Exercise brief - In the study summary, what advantage did het-tlod show over two-point hlod scores?

*** Passage provided ***

Purpose of the Study:

  • To apply the novel tlod statistic to Genetic Analysis Workshop (GAW) 12 data.
  • To evaluate the performance of tlod compared to traditional two-point and multipoint methods.
  • To assess the robustness of tlod to genetic model mis-specification and missing data.

Main Methods:

  • Application of the tlod statistic to affected status (AFF) phenotype in GAW 12 data.
  • Comparison of tlod scores with two-point heterogeneity lod (hlod) scores.
  • Evaluation of tlod performance with simulated missing genotype data.
  • Assessment of tlod robustness against genetic model mis-specification.

Main Results:

  • Heterogeneity tlod and two-point hlod scores showed high genome-wide correlation, but het-tlod yielded fewer false positives.
  • The tlod analysis demonstrated superior handling of missing genotype data compared to two-point analysis.
  • tlod analysis showed clear robustness to model mis-specification when compared to multipoint lod scores at true gene locations.

Conclusions:

  • The tlod statistic offers enhanced robustness against genetic model mis-specification in multipoint linkage analysis.
  • tlod provides improved performance in handling missing data and reducing false positives.
  • Further investigation is warranted to fully elucidate the utility of tlod across diverse population structures and genetic models.

*** Recorded data ***

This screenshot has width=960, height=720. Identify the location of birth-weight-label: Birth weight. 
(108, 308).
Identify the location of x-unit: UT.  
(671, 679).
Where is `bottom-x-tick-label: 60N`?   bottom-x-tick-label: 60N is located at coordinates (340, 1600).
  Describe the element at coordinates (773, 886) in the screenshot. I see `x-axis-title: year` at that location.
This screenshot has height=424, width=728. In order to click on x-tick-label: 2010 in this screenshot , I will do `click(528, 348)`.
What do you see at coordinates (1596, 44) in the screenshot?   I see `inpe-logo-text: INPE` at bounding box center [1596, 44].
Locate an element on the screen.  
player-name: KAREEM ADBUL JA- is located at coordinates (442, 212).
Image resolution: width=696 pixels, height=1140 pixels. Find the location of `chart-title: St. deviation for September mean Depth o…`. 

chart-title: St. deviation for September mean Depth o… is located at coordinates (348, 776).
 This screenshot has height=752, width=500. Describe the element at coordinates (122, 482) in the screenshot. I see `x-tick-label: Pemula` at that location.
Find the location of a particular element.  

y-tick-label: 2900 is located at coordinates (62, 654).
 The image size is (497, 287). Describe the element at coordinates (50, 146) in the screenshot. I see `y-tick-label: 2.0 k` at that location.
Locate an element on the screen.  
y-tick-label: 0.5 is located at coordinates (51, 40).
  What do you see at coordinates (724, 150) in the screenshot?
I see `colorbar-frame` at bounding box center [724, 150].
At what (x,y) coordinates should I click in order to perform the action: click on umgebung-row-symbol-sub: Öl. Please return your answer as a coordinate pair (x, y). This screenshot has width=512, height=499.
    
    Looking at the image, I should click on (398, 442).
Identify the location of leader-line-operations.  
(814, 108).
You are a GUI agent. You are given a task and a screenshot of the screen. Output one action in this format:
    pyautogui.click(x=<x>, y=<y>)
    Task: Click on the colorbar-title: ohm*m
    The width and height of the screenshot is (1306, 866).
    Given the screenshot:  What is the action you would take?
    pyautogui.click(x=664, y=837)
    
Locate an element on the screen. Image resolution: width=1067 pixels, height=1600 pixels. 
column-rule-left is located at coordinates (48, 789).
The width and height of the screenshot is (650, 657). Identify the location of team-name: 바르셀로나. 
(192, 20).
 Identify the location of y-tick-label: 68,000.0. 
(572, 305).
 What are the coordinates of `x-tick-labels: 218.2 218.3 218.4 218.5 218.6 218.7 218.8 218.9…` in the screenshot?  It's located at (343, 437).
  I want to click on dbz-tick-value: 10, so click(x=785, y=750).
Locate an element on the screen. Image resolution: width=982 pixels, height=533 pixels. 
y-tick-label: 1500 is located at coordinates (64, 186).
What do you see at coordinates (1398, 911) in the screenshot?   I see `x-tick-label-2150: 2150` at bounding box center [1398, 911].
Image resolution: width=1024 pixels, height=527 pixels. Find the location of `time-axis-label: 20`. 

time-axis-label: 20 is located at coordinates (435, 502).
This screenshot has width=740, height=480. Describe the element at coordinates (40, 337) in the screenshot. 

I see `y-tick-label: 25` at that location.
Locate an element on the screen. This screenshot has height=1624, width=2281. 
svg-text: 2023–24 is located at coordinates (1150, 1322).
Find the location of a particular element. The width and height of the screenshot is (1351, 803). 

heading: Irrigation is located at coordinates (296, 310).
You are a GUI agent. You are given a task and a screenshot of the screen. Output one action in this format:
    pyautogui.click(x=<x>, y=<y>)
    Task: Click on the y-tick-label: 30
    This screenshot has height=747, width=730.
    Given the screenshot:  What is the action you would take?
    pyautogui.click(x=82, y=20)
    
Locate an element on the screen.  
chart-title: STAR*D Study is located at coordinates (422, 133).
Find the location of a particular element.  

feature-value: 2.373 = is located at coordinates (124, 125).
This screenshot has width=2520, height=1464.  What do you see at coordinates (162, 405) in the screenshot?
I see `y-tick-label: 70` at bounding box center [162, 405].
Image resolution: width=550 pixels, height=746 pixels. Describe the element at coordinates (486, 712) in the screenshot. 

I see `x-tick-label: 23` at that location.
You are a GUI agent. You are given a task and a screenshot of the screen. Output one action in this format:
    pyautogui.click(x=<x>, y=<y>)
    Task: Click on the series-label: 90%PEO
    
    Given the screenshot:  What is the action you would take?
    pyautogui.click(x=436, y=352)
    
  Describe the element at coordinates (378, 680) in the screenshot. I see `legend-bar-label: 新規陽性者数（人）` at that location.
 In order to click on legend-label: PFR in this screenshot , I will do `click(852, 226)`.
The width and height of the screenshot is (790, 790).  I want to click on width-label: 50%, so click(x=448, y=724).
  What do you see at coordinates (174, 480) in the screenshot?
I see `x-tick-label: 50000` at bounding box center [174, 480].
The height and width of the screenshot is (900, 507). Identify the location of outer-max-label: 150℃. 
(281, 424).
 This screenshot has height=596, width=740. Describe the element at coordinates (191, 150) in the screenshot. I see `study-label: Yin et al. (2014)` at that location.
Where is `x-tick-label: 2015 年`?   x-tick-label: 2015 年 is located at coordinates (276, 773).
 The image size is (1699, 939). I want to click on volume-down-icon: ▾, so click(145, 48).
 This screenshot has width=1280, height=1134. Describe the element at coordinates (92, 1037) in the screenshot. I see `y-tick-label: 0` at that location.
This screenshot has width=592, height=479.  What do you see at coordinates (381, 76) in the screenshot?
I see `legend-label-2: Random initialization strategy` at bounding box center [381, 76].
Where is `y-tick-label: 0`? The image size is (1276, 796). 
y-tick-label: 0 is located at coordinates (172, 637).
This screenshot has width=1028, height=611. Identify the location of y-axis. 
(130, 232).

***

Result - Het-tlod yielded fewer false positives.